**WHAT THE TASK REQUIRES**:
Rewrite the stretch from the line containing "will pyautogui.click(x=517, y=591)." through the line containing "Looking at the screenshot, I should (x=2040, y=473).", replacing "applicant" with "candidate" and leaving everything else unchanged.
-- START TASK INPUTS --
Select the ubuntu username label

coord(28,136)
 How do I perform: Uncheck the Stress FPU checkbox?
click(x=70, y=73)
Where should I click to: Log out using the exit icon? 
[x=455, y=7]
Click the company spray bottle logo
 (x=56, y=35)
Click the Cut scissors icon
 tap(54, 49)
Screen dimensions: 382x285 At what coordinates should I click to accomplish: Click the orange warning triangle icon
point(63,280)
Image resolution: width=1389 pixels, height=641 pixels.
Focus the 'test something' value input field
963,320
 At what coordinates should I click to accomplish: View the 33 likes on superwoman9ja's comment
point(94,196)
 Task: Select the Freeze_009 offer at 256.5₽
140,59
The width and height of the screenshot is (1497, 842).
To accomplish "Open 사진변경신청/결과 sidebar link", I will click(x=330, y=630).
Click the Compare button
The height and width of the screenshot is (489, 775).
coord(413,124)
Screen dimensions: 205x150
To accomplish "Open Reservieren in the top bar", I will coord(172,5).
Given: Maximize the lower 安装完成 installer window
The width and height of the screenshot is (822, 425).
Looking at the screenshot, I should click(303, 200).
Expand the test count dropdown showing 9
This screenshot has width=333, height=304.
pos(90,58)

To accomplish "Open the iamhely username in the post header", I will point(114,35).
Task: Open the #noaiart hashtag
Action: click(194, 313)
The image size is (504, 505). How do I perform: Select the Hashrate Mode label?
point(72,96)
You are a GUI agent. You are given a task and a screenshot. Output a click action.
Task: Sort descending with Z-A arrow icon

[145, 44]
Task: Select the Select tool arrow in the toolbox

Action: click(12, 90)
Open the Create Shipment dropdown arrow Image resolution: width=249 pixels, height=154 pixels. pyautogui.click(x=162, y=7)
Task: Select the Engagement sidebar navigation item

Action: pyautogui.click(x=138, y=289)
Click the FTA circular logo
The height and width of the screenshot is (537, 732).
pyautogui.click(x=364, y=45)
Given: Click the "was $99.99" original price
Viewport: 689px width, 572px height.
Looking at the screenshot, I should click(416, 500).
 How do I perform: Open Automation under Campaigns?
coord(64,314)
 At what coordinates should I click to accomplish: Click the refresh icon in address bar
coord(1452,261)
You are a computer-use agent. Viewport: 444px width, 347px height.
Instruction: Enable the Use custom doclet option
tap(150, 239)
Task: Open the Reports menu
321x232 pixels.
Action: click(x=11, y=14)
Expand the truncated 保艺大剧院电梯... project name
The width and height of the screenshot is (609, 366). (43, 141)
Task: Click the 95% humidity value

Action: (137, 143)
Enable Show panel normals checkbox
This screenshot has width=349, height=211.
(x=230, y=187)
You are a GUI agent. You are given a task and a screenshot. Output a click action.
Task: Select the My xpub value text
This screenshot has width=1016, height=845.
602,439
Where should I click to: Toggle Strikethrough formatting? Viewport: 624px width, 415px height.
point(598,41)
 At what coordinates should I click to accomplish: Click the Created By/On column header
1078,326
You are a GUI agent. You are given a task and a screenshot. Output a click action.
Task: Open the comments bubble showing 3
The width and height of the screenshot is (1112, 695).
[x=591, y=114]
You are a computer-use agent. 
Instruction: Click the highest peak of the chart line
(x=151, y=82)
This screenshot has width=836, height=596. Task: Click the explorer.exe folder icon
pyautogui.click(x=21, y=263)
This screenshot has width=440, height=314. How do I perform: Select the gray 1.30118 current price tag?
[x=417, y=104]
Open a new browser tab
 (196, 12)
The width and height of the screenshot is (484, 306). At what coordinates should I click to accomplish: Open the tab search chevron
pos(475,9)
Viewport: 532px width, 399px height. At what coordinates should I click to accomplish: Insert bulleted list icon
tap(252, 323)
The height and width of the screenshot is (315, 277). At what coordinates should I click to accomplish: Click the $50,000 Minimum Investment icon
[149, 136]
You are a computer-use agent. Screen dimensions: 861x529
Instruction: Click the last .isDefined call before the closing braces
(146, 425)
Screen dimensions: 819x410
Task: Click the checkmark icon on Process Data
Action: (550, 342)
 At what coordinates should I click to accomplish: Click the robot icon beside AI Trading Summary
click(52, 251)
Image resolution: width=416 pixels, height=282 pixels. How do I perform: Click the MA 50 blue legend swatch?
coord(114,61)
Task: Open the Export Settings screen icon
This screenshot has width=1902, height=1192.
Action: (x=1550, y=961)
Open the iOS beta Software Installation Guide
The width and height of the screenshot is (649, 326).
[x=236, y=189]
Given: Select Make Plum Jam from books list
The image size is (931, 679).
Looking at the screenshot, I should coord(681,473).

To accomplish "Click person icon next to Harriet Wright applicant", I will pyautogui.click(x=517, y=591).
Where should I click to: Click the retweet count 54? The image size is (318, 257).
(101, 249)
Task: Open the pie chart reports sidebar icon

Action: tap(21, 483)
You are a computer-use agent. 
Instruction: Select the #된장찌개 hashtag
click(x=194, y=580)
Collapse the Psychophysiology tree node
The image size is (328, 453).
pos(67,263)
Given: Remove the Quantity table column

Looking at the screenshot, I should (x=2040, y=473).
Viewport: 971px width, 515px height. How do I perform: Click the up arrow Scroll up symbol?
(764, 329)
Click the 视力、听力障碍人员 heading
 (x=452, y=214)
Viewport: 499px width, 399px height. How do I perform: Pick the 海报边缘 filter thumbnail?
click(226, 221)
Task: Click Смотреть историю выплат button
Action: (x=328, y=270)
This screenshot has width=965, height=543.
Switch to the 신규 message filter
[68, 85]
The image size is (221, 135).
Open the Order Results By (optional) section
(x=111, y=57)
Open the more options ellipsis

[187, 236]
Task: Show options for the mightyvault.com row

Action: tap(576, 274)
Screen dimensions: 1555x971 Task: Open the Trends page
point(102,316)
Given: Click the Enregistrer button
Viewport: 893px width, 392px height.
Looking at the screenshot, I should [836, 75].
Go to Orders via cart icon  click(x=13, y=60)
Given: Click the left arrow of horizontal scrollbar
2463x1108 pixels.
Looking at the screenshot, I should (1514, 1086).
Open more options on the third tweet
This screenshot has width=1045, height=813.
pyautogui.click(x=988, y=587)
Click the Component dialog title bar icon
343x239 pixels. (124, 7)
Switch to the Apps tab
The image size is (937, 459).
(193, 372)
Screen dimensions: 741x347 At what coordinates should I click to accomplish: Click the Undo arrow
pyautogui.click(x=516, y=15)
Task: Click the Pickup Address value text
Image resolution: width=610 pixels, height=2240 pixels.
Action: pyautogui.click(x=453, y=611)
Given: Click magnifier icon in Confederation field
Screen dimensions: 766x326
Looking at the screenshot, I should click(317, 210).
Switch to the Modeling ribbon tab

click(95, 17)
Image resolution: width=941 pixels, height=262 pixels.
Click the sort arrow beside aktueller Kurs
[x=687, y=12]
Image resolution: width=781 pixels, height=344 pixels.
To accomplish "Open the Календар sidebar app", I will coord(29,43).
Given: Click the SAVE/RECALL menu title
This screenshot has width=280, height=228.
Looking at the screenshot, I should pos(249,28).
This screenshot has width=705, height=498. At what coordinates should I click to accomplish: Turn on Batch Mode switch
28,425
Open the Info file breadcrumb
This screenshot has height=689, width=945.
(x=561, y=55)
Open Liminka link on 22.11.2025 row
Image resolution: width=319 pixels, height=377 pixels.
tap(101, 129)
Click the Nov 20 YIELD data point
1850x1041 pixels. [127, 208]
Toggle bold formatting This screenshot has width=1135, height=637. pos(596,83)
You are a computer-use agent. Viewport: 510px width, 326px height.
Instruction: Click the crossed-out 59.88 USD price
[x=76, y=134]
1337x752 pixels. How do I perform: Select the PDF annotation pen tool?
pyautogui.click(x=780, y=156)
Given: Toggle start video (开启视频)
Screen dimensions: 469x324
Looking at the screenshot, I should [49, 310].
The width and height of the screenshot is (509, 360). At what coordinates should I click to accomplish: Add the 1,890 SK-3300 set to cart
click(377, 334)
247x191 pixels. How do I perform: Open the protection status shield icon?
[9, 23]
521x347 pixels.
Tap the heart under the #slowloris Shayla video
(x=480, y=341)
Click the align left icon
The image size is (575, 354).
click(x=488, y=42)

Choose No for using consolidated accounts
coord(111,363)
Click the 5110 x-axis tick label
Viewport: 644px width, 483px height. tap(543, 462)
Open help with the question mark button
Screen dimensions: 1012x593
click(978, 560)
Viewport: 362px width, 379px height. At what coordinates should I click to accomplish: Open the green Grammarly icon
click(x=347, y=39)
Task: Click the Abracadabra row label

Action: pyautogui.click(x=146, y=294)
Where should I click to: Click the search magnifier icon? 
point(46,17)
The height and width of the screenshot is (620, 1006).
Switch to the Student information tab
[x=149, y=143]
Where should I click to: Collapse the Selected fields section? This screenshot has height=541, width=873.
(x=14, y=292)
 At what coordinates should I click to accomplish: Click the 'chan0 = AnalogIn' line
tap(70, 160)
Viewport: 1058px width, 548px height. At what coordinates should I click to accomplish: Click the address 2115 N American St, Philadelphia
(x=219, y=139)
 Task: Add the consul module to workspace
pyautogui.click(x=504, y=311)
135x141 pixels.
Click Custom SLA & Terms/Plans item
-- END TASK INPUTS --
**OUTPUT FOR THIS EXERCISE**:
To accomplish "Click person icon next to Harriet Wright candidate", I will pyautogui.click(x=517, y=591).
Where should I click to: Click the retweet count 54? The image size is (318, 257).
(101, 249)
Task: Open the pie chart reports sidebar icon

Action: tap(21, 483)
You are a computer-use agent. 
Instruction: Select the #된장찌개 hashtag
click(x=194, y=580)
Collapse the Psychophysiology tree node
The image size is (328, 453).
pos(67,263)
Given: Remove the Quantity table column

Looking at the screenshot, I should (x=2040, y=473).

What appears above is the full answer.